I bought my 12" Powerbook using an Apple loan. The interest was killer, but that's where I made my mistake... see, they were offering interest-free for 180 days, and I jumped on that. I ordered my 12" ($2800 Cdn) along with Final Cut Express for $149. Trouble is, the fine print says that the 180-day interest free deal is only good on the FIRST charge made to the loan... and guess which was charged first? Yep, I got a 6-month interest free loan on a measly $150, and paid something ridiculous like 26% on the other $3000. This was unexpected, so I transferred the balance to my credit card, which charges me "only" 18%, and I've been trying to get rid of it on and off ever since. (About a year and a half now).
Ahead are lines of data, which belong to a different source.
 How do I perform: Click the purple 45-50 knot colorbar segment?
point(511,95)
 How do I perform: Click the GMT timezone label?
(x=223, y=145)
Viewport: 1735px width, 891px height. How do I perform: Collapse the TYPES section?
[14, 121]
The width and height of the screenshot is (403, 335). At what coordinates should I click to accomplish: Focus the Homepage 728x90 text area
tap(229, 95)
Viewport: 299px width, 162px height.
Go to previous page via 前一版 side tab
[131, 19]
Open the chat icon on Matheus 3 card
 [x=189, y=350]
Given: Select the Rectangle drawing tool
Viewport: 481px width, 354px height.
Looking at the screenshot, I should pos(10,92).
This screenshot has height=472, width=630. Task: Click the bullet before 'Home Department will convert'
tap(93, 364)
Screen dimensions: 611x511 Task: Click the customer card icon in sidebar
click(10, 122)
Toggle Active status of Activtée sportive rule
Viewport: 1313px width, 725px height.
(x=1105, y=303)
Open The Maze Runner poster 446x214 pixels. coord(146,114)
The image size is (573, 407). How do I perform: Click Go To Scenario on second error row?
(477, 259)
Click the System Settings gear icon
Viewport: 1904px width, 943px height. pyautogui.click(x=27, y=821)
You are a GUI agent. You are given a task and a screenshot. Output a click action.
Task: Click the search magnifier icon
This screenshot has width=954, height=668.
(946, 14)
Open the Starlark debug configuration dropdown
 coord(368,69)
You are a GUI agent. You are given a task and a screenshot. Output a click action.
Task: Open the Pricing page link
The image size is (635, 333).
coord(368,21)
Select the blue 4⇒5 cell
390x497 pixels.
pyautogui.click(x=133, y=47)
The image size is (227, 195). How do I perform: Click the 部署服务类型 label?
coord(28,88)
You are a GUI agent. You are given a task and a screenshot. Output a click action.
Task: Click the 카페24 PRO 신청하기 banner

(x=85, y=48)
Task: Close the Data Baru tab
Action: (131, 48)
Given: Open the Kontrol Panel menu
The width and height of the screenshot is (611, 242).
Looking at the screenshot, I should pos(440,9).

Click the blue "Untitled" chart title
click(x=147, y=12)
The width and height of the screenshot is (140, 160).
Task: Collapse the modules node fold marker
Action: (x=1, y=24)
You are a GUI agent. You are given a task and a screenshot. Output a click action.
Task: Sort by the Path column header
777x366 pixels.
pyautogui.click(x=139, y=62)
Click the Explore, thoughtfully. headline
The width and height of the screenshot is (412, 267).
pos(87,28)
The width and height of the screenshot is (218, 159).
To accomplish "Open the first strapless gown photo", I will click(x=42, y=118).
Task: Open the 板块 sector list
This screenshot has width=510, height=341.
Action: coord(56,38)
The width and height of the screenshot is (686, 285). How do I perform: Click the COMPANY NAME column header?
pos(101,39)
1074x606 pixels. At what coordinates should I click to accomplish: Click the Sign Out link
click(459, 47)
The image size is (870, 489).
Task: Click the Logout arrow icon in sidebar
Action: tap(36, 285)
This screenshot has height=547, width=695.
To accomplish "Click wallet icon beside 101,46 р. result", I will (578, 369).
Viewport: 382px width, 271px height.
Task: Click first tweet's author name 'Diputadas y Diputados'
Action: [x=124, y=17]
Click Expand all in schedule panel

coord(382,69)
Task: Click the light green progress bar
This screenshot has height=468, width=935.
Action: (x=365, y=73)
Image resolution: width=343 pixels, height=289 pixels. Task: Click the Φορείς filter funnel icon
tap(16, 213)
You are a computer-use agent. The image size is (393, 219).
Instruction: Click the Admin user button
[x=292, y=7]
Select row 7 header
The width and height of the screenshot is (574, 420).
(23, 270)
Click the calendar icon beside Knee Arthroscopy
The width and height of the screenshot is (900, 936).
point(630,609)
I've been making liberal use of eBay and the local buy/sell groups to get rid of gadgets and other things I no longer need... I've even (*sniff*) decided to let go of my iPod. At least for a few months until I graduate and hopefully land a good paying job of say $65,000 or more. :D

Other than selling all my older gadgets, one thing I did find very nice was offering to take notes for disabled students through our school's center for disabilities. Last term, I was paid $20/hour to sit in class and type up notes for a student with vision impairment. Good money, and I got a good refresher on UML and software design too :)

Good luck...
 

pseudobrit

macrumors 68040
Jul 23, 2002
3,418
4
Jobs' Spare Liver Jar
notjustjay said:
I bought my 12" Powerbook using an Apple loan. The interest was killer, but that's where I made my mistake... see, they were offering interest-free for 180 days, and I jumped on that. I ordered my 12" ($2800 Cdn) along with Final Cut Express for $149. Trouble is, the fine print says that the 180-day interest free deal is only good on the FIRST charge made to the loan... and guess which was charged first? Yep, I got a 6-month interest free loan on a measly $150, and paid something ridiculous like 26% on the other $3000. This was unexpected, so I transferred the balance to my credit card, which charges me "only" 18%, and I've been trying to get rid of it on and off ever since. (About a year and a half now)
What a scummy thing to do. I mean, that's just rotten. I am disgusted that Apple teams with these lowlife bottom-feeders. I would have threatened to send it back to Apple. MBNA are blood-thristy scum bastards.

(I'm glad my Apple Loan is PAID OFF in full! Never again with MBNA!)